The three panelists discussed their views on regulation of nanomaterials. All agreed that more information is needed before firm policy can be developed and that additional funding, especially in the area of health and safety research, is also needed. Of particular note, Mr. Alwood noted that the EPA is focusing nanomaterials regulation under the Toxic Substances Control Act (TSCA) when those materials exhibit "unique properties" from those chemicals already appearing on the TSCA Chemical Inventory. Mr. Alwood explained that a difference in the sizes of chemicals is not new to TSCA, and that to track with the National Nanotechnology Initiative definition of "nanotechnology," nanomaterials will likely have to display unique behavioral characteristics to warrant a repeated entry on the TSCA Chemical Inventory. Mr. Alwood also referenced the Stewardship Program that EPA is developing, and referred listeners to the letter that was released by EPA on October 18, 2006 requesting the voluntary submission of nanotechnology research data to supplement EPA’s research efforts concerning TSCA regulation. That letter is available at http://epa.gov/oppt/nano/nano-letter.pdf
Next, Dr. Sass addressed the health and safety concerns raised by the manufacture of nanomaterials. She was particularly concerned with the toxicological impacts nanomaterials may have when introduced into biological systems. She believes more information is needed to properly address the risks posed by nanomaterials, and that research budgets should be increased accordingly. She is particularly concerned over the inhalation dangers posed by nanomaterials, and cited to several laboratory experiments providing epidemiological data on health impacts.

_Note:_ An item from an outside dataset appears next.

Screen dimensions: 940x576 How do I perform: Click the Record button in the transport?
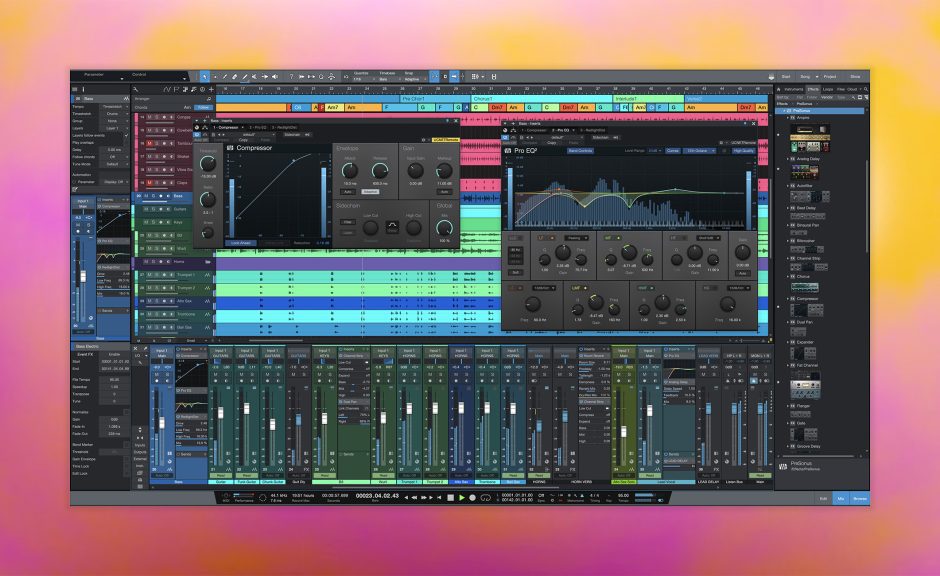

Finally, Mr. Gulledge presented the manufacturer’s perspective on nanotechnology, and tended to agree with the other panelists concerning data gathering and funding issues. Of note, Mr. Gulledge pointed to recently released survey results presented by the International Council of Nanotechnology at Rice University. Those survey results, available at, icon.rice.edu/projects.cfm, outline the findings from an international survey conducted to determine current environmental, health, and safety, and stewardship efforts being made by manufacturers. Mr. Gulledge also provided a brief overview of the international efforts being made by the Organisation for Economic Co-operation and Development (OECD, www.oecd.org/department/0,2688,en_2649_37015404_1_1_1_1_1,00.html). That organization, in which the United States is an active participant, is taking an international approach to stewardship, environmental, and health concerns posed by manufactured nanomaterials.

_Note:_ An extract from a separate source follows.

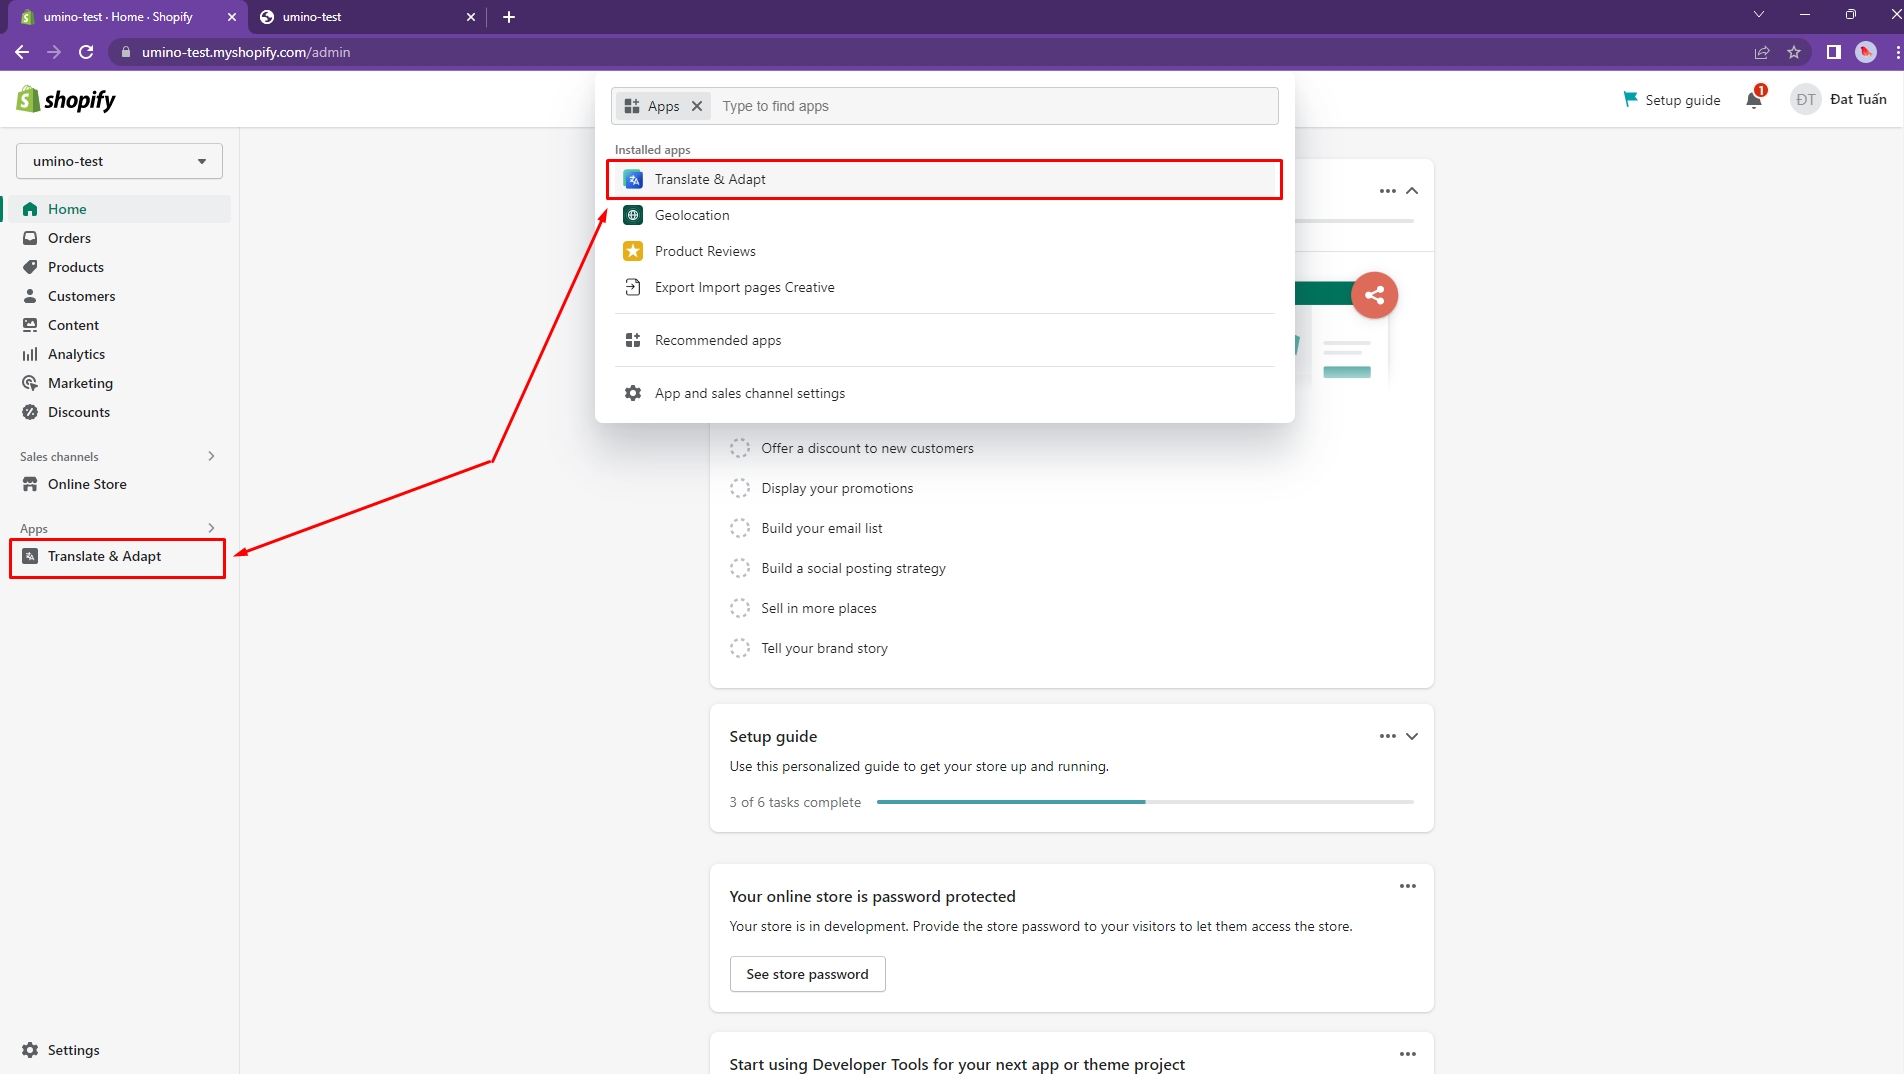Click the Shopify logo
This screenshot has width=1904, height=1074.
pos(66,100)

The teleconference provided a good opportunity to hear basic information concerning current and potential research and regulatory activities being pursued by different organizations. The panelists largely agreed on several topics including the need for additional research funding and the authority given to EPA to regulate nanomaterials within current statutory framework. As these teleconferences continue, further updates will be posted here.